“I think it’s very hard,” said she, querulously.
It was useless for Lawrence to argue. He saw it, and merely remarked,
“The house will be sold, and you’ll give up the carriage and live as plainly as you can.”
“To think of coming to this!” burst out Mrs. Newt afresh.
But a noise was heard in the hall, and the door opened to admit Mr. and Mrs. Alfred Dinks.
It was the first time they had entered her father’s house since her marriage. May, who had been the last person Fanny had seen in her old home, ran forward to greet her, and said, cheerfully,
“Welcome home, Fanny.”
Mrs. Dinks looked defiantly about the room.
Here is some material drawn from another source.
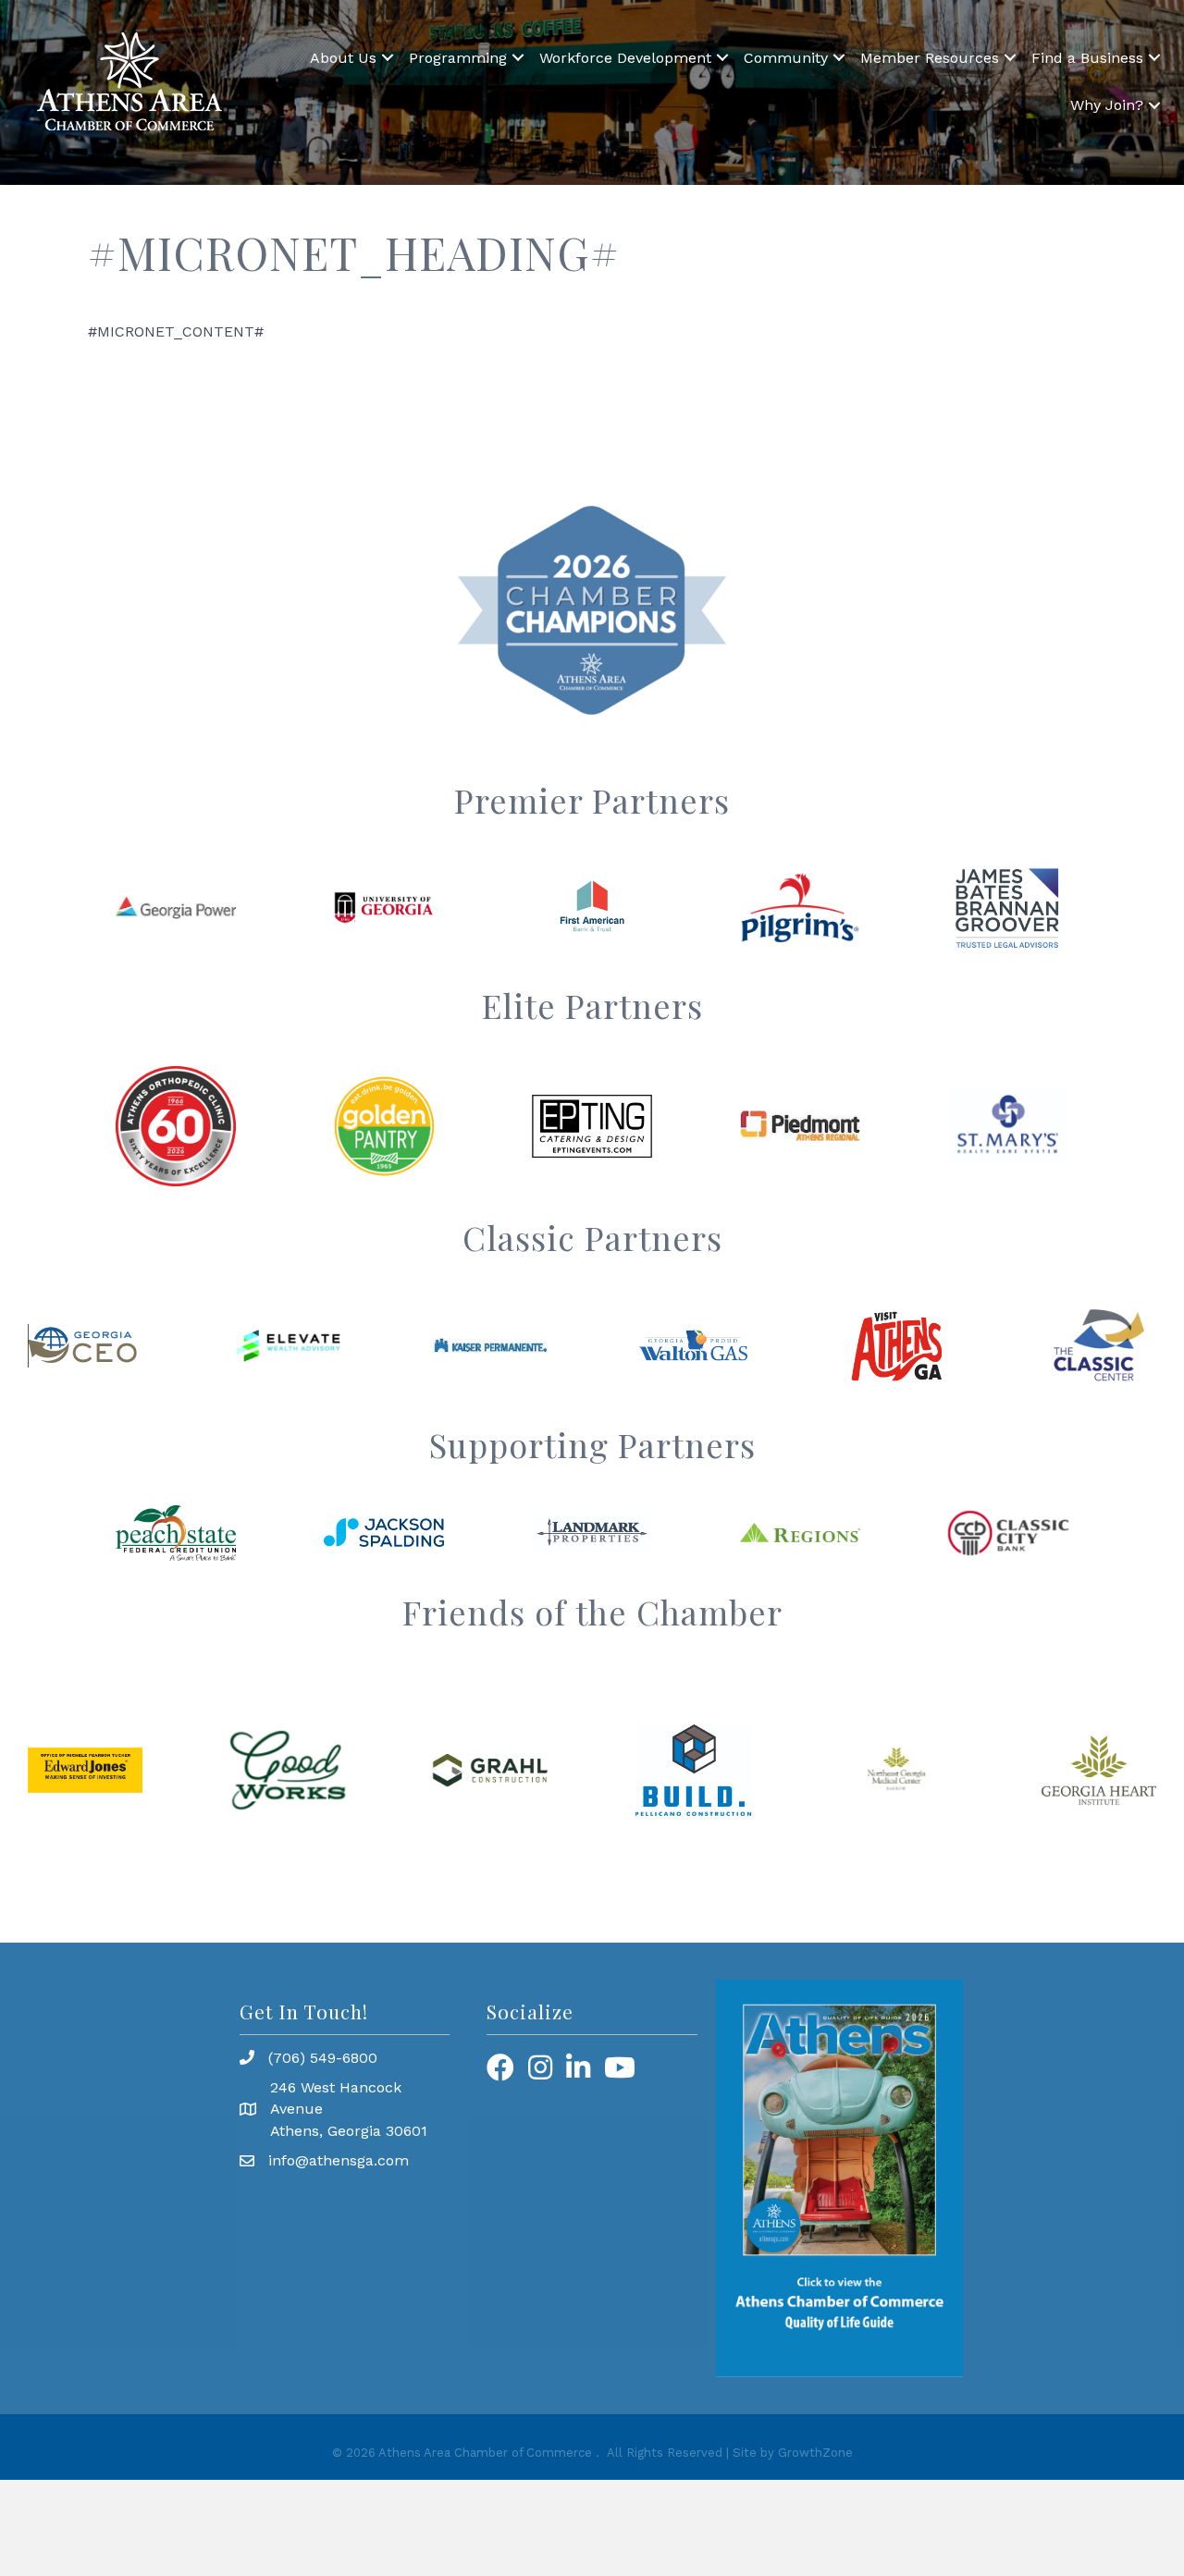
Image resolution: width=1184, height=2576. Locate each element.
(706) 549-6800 (322, 2058)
Her keen black eyes saw every body, and involuntarily every body looked at her—except her father. He seemed quite unconscious of any new-comers. Alfred’s heavy figure dropped into a chair, whence his small eyes, grown sullen, stared stupidly about. Mrs. Newt merely said, hurriedly, “Why Fanny!” and looked, from the old habit of alarm and apprehension, at her husband, then back again to her daughter. The silence gradually became oppressive, until Fanny broke it by saying, in a dull tone,
“Oh! Uncle Lawrence.”
He simply bowed his head, as if it had been a greeting. Mr. Bennet’s foot twitched rather than wagged, and his wife turned toward him, from time to time, with a tender smile. Mrs. Newt, like one at a funeral, presently began to weep afresh.